### Requirement
Reproduce verbatim the entries from the start through the line that contains "The image size is (1450, 2051).", including that line, and nothing further.

### Data records
────────────────────
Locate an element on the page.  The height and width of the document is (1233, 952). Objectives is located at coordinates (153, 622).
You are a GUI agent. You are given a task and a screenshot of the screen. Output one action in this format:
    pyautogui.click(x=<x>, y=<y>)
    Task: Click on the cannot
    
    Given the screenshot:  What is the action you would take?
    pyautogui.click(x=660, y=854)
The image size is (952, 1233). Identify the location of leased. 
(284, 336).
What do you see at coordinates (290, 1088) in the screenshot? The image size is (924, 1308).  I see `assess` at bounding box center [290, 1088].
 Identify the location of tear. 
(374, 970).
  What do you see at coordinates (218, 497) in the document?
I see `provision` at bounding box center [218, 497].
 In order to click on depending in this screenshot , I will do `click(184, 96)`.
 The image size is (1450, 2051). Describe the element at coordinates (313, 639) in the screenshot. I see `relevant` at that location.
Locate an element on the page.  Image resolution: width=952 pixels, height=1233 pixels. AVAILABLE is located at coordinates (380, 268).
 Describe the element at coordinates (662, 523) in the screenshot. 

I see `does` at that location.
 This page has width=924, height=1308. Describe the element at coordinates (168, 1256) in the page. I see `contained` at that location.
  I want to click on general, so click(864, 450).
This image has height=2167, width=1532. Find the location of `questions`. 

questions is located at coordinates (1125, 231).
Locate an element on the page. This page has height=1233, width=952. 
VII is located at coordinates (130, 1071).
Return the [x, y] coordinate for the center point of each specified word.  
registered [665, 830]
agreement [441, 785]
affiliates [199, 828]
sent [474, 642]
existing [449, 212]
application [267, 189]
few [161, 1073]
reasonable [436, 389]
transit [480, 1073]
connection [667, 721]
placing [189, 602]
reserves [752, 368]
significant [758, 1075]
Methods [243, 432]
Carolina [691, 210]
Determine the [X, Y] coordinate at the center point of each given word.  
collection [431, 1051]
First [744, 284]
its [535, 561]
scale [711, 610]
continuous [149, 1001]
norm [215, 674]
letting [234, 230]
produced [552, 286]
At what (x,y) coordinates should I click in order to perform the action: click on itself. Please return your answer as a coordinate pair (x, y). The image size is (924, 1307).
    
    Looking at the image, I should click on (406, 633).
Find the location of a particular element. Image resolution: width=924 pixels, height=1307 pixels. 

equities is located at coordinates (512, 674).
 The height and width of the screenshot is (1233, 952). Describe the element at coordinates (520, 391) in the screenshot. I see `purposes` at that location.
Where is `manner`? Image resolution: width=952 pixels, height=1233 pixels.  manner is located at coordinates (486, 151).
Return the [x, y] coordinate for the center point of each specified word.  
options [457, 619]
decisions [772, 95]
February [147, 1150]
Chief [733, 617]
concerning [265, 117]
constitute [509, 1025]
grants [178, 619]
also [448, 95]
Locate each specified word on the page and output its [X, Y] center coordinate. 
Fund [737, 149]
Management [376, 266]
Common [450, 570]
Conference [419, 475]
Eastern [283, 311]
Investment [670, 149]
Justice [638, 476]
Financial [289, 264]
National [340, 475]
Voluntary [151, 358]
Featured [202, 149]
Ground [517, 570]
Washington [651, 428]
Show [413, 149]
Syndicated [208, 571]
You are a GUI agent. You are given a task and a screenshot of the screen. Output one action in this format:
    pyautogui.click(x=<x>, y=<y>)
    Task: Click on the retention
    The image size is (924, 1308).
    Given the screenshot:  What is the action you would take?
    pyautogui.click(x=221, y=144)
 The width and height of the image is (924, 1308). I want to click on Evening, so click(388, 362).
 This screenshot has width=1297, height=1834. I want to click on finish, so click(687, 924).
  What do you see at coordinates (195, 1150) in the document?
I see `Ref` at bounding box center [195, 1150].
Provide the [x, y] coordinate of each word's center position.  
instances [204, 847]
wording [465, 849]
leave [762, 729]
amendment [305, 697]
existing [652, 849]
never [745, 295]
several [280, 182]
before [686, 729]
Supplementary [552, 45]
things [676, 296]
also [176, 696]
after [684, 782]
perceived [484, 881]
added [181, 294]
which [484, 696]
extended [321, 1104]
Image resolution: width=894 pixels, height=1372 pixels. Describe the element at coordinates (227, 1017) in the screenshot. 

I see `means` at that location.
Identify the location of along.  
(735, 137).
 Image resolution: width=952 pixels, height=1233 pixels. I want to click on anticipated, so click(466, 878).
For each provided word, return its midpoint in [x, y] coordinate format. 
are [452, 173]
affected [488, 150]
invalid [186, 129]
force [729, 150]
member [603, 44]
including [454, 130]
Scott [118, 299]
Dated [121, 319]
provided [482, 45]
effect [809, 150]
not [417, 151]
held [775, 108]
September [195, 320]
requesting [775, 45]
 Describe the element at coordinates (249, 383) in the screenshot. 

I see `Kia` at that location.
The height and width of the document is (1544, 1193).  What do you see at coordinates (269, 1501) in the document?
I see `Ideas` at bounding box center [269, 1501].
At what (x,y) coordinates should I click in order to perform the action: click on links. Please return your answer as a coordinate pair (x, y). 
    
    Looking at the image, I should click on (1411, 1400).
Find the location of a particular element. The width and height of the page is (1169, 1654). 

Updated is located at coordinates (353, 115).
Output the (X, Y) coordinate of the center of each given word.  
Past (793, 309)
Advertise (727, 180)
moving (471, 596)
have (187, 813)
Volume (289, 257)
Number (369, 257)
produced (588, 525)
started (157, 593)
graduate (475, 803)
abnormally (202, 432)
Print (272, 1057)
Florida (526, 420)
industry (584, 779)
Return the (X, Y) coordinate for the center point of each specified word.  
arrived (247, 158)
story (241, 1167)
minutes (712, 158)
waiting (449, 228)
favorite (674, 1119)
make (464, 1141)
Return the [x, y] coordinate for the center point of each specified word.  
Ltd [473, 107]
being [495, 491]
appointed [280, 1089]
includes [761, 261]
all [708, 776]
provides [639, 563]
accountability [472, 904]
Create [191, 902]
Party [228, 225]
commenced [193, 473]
────────────────────
### Result for this task
Locate an element on the page.  The height and width of the document is (1233, 952). Objectives is located at coordinates (153, 622).
You are a GUI agent. You are given a task and a screenshot of the screen. Output one action in this format:
    pyautogui.click(x=<x>, y=<y>)
    Task: Click on the cannot
    
    Given the screenshot:  What is the action you would take?
    pyautogui.click(x=660, y=854)
The image size is (952, 1233). Identify the location of leased. 
(284, 336).
What do you see at coordinates (290, 1088) in the screenshot? The image size is (924, 1308).  I see `assess` at bounding box center [290, 1088].
 Identify the location of tear. 
(374, 970).
  What do you see at coordinates (218, 497) in the document?
I see `provision` at bounding box center [218, 497].
 In order to click on depending in this screenshot , I will do `click(184, 96)`.
 The image size is (1450, 2051). Describe the element at coordinates (313, 639) in the screenshot. I see `relevant` at that location.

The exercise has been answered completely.